Ikuti RTRW, Investor Dapat Insentif

JAKARTA (Suara Karya): Kalangan investor, baik dalam maupun luar negeri, berpeluang memperoleh keringanan pajak jika mengikuti aturan mengenai rencana tata ruang dan wilayah (RTRW) provinsi maupun nasional. 

“Bisa itu. Tapi semua akan diatur dalam PP (peraturan pemerintah) khusus tentang insentif,” kata Dirjen Penataan Ruang Departemen Pekerjaan Umum Imam Santoso Ermawi di sela sosialisasi PP Nomor 26 Tahun 2008 tentang RTRW Nasional di Gedung Bappenas, Jakarta, Senin (7/7).

Selain keringanan pajak, menurut dia, bentuk insentif agar investor mau mengikuti ketentuan RTRW yang berlaku antara lain kemudahan regulasi, penyediaan infrastruktur pendukung, dan potongan biaya untuk pengurusan izin mendirikan bangunan (IMB).

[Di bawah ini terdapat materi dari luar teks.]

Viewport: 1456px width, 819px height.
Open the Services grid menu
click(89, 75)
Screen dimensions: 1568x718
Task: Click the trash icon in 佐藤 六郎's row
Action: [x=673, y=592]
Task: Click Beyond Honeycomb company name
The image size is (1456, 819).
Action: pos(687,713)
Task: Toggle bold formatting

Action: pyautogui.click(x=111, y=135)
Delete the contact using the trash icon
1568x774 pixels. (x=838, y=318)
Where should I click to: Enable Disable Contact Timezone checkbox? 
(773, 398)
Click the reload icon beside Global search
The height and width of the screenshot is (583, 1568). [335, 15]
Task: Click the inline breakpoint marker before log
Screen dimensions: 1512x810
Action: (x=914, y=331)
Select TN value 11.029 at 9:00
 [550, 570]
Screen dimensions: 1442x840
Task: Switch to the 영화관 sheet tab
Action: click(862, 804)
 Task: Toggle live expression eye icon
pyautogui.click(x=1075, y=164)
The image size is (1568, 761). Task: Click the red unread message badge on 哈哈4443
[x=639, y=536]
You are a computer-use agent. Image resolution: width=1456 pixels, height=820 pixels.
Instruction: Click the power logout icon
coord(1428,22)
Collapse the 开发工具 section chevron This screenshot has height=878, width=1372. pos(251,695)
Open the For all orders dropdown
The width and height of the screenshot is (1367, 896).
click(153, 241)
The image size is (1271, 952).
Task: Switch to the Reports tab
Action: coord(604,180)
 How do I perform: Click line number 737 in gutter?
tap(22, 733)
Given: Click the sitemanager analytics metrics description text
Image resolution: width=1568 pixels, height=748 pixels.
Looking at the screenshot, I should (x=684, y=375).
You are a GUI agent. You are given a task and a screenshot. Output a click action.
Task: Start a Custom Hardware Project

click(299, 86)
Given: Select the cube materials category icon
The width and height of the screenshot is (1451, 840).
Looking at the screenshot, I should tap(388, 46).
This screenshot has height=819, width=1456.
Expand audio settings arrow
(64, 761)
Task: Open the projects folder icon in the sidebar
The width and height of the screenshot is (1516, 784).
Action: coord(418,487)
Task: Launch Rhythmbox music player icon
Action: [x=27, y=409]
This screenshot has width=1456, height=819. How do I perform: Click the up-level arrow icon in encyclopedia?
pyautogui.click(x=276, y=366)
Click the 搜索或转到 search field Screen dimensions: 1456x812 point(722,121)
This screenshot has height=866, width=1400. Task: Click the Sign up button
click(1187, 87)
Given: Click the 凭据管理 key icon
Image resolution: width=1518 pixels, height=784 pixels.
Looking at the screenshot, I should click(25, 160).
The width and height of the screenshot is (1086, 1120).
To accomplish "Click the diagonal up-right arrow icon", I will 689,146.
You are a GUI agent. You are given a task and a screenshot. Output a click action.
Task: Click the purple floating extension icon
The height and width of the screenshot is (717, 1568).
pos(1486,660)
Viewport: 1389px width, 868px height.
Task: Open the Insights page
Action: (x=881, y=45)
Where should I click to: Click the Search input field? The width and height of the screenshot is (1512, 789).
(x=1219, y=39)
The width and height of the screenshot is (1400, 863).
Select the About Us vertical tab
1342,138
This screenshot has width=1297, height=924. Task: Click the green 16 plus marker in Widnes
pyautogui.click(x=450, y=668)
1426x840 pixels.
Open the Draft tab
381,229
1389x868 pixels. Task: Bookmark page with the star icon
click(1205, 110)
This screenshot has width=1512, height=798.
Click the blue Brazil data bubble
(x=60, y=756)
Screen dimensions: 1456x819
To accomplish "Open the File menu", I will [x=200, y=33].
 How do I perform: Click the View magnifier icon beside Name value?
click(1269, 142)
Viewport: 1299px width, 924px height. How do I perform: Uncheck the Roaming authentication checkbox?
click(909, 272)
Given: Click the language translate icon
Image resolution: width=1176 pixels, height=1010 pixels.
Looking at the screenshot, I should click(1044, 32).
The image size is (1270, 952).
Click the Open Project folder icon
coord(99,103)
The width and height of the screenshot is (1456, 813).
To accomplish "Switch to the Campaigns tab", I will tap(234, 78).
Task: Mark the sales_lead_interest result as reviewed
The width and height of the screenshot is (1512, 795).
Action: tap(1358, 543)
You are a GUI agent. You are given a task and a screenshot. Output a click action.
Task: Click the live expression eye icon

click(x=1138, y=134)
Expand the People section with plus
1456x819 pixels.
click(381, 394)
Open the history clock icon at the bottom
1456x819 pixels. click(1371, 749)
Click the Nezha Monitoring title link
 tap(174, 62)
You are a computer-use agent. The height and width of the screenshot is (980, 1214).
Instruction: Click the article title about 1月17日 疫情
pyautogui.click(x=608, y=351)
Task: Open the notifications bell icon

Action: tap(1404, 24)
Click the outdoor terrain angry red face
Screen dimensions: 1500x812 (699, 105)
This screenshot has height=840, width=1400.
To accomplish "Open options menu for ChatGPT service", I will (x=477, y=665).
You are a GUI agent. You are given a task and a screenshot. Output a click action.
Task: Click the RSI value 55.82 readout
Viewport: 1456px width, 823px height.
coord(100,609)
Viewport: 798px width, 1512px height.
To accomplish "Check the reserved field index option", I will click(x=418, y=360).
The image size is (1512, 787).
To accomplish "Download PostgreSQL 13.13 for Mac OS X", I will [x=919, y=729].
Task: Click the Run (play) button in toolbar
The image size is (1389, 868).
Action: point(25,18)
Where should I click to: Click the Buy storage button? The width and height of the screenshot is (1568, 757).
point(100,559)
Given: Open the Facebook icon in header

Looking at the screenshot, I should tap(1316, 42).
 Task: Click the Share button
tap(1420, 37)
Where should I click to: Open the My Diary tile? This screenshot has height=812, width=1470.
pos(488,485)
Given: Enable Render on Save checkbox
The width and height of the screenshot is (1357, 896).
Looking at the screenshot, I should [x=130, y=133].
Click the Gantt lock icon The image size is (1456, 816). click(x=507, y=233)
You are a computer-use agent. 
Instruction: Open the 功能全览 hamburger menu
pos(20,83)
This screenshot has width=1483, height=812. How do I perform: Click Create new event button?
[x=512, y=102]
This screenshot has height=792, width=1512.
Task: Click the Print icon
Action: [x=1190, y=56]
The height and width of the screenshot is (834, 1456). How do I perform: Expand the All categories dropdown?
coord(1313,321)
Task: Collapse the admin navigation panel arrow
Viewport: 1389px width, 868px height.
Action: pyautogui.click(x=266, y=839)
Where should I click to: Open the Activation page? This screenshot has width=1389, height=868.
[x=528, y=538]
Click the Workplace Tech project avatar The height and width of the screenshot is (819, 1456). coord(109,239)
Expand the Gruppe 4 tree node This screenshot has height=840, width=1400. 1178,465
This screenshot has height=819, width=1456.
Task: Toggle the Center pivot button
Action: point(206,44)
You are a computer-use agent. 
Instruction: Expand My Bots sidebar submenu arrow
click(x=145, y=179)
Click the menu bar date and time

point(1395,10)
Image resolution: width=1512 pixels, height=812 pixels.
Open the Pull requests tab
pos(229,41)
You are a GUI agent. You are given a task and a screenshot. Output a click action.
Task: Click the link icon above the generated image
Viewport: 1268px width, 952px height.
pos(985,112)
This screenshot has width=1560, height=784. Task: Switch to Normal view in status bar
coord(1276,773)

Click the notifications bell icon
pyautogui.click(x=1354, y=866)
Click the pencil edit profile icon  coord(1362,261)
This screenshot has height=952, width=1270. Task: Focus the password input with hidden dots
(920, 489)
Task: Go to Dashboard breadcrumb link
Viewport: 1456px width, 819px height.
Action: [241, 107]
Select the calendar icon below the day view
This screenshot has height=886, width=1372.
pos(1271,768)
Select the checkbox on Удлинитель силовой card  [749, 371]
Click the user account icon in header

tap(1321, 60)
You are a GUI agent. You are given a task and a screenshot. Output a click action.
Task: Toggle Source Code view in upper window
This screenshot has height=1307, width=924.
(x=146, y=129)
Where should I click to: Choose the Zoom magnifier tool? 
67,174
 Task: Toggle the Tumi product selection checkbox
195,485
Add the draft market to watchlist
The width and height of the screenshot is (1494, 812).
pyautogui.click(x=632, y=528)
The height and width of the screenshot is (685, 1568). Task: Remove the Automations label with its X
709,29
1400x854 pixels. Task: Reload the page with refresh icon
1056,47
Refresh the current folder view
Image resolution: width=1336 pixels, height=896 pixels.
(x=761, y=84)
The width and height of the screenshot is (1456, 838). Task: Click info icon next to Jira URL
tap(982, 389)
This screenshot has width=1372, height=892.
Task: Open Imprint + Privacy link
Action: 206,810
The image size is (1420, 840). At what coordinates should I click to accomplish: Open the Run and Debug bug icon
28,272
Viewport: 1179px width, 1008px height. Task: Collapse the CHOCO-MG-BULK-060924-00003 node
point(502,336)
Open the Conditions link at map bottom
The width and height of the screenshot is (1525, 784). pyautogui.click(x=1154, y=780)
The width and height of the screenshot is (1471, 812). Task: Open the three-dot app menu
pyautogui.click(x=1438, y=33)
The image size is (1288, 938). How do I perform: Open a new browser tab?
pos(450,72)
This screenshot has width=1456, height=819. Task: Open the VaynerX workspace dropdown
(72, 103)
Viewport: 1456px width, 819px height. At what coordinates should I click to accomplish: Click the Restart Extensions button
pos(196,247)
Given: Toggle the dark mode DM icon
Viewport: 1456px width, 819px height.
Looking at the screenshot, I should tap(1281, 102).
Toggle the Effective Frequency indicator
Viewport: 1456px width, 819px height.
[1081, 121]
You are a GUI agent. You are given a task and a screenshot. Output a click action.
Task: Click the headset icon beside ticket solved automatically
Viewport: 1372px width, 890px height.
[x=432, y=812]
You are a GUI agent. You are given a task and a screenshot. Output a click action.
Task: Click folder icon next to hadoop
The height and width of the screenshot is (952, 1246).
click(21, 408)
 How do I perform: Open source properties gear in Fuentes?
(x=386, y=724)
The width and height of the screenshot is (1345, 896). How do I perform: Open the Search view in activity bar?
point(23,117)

“Misalnya maksimal lahan yang bisa digunakan 80 persen, tapi dia hanya manfaatkan 40 persen. Atau kalau menurut ketinggian maksimal 4 lantai, tapi hanya dibangun dua lantai. Ini bisa mendapat insentif,” katanya.

Menurut dia, PP yang diharapkan selesai tahun depan itu nantinya juga melibatkan pemerintah daerah dalam pemberian insentif, terutama atas pemanfaatan tata ruang di wilayah. “Besaran dan jenis kemudahan yang diberikan juga akan ditentukan oleh masing-masing pemda,” katanya.

Menurut Pasal 118 PP tersebut, selain insentif, tentu saja ada disinsentif untuk pelaksanaan pembangunan atau investasi yang menyalahi RTRW. Disinsentif itu seperti pengenaan pajak yang tinggi, pembatasan penyediaan infrastruktur, pengenaan kompensasi, dan penalti.

Sementara itu, Deputi Bappenas bidang Regional dan Otonomi Daerah Max Hasudungan Pohan mengatakan, pihaknya mendukung rencana tersebut. “Ini untuk membangun pembangunan daerah tertentu agar cepat tumbuh. Saya kira tata ruang jadi kunci yang akan menentukan strategi pembangunan nasional karena konsep lintas sektoral yang dianut,” katanya.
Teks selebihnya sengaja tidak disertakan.